Personal information
- Full name: Damian Sexton
- Date of birth: 3 December 1968 (age 56)
- Original team(s): Finley, Yarrawonga, (OMFL)
- Draft: No. 23, 1990 Mid-year Draft

Playing career^{1}
- Years: Club / Games (Goals)
- 1990: St Kilda / 4 (1)
- ^{1} Playing statistics correct to the end of 1990.

Career highlights
- 1988 Murray FL Premiership: Finley; 1989 O&MFL Premiership: Yarrawonga; 2000 Picola & DFNL Premiership: Blighty; 1998, 1999, 2001 - Picola & DFNL Best & Fairest: Pearce Medal;

= Damian Sexton =

Australian rules footballer

Damian Sexton (born 3 December 1968) is a former Australian rules footballer who played for St Kilda in the Australian Football League (AFL) in 1990. He was recruited from the Yarrawonga Football Club in the Ovens & Murray Football League (OMFL) with the 23rd selection in the 1990 Mid-year Draft.

He is the cousin of Michael and Ben Sexton, who both also played in the AFL. His father, Gerry played for Footscray in the Victorian Football League.

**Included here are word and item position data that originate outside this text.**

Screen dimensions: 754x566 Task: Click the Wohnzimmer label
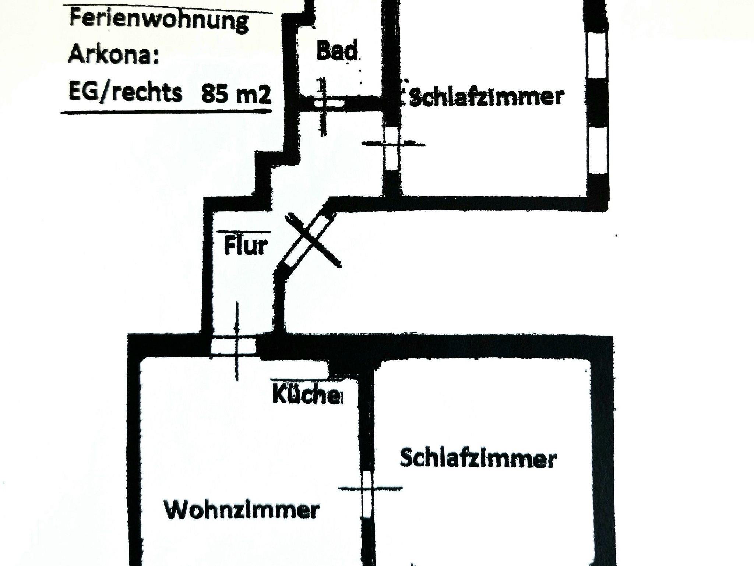point(242,510)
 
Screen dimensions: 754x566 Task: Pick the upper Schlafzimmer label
point(486,97)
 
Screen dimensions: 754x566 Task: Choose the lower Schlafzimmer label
point(478,458)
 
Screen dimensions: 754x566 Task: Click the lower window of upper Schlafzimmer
point(598,149)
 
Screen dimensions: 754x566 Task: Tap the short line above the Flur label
point(243,232)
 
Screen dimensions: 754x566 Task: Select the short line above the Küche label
point(300,379)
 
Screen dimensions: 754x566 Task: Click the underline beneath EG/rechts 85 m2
point(166,112)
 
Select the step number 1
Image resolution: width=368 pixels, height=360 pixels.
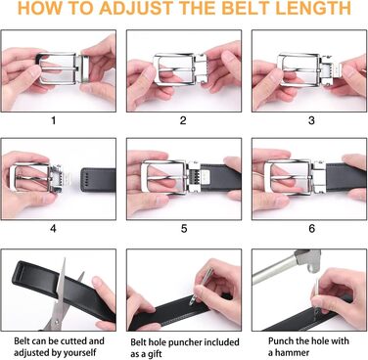click(54, 120)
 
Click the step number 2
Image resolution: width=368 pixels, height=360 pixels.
click(183, 120)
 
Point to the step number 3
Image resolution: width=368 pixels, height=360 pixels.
click(311, 120)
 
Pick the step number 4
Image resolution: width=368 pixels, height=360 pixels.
click(53, 228)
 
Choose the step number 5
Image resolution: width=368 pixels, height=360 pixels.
click(184, 228)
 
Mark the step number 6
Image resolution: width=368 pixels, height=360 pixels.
click(311, 228)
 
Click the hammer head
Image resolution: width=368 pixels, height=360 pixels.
click(308, 260)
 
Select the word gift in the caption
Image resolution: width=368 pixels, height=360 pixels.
click(155, 354)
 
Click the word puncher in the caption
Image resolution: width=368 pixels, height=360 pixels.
click(185, 342)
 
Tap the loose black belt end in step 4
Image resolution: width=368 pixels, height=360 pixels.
click(98, 180)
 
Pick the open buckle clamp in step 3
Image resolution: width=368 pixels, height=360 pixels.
click(331, 70)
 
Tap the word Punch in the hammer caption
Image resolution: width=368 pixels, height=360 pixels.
click(281, 341)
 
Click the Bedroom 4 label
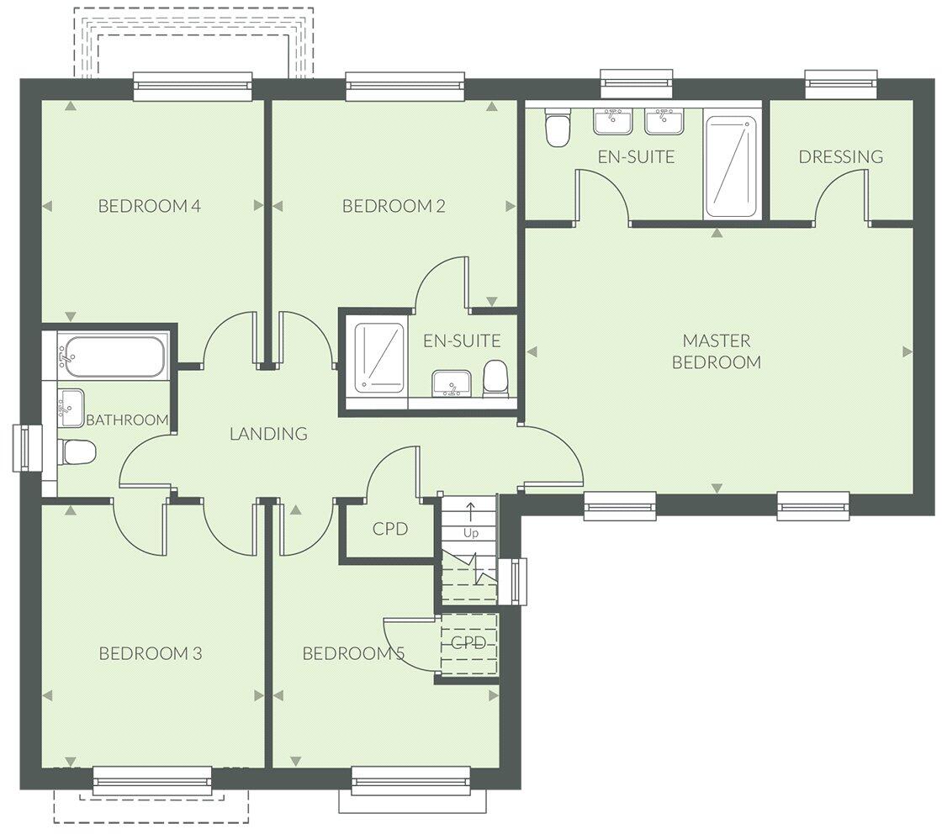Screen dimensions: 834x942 coord(149,206)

The almost 45-year gap between Gerry's last game and Damian's first game is the longest ever in the league for a father and son.

After playing in the AFL, Sexton returned to country football where he played for Yarrawonga and Finley Football Clubs, and then moved into coaching. He captained and then coached the Murray Football League side in interleague competition and was the Victorian Country Under 18 coach in 2009. Sexton also coached the Yarrawonga Football Club in the Ovens & Murray Football League.

Sexton was non playing coach of the Ovens & Murray Football League senior football interleague side from 2020 to 2024.

Damian Sexton had three cousins play at AFL clubs, Michael Sexton (Carlton 200 games), Ben Sexton (Footscray 39 games & Carlton 4 games) and Stephen Sexton (Carlton reserves).